DATA UNDER STUDY:
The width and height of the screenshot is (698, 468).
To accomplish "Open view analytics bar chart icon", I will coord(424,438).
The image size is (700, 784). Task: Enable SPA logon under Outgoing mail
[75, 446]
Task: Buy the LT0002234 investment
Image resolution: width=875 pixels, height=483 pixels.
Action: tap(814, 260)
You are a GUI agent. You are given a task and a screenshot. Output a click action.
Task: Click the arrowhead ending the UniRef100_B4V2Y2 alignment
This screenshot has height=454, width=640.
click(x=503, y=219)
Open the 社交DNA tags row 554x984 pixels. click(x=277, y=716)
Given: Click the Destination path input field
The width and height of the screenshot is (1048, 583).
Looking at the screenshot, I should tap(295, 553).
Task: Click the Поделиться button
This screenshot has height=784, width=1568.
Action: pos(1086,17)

ASSIGNED TASK:
Quote all the records. Keep every word exact.

TASK RESULT:
The width and height of the screenshot is (698, 468).
To accomplish "Open view analytics bar chart icon", I will coord(424,438).
The image size is (700, 784). Task: Enable SPA logon under Outgoing mail
[75, 446]
Task: Buy the LT0002234 investment
Image resolution: width=875 pixels, height=483 pixels.
Action: tap(814, 260)
You are a GUI agent. You are given a task and a screenshot. Output a click action.
Task: Click the arrowhead ending the UniRef100_B4V2Y2 alignment
This screenshot has height=454, width=640.
click(x=503, y=219)
Open the 社交DNA tags row 554x984 pixels. click(x=277, y=716)
Given: Click the Destination path input field
The width and height of the screenshot is (1048, 583).
Looking at the screenshot, I should tap(295, 553).
Task: Click the Поделиться button
This screenshot has height=784, width=1568.
Action: pos(1086,17)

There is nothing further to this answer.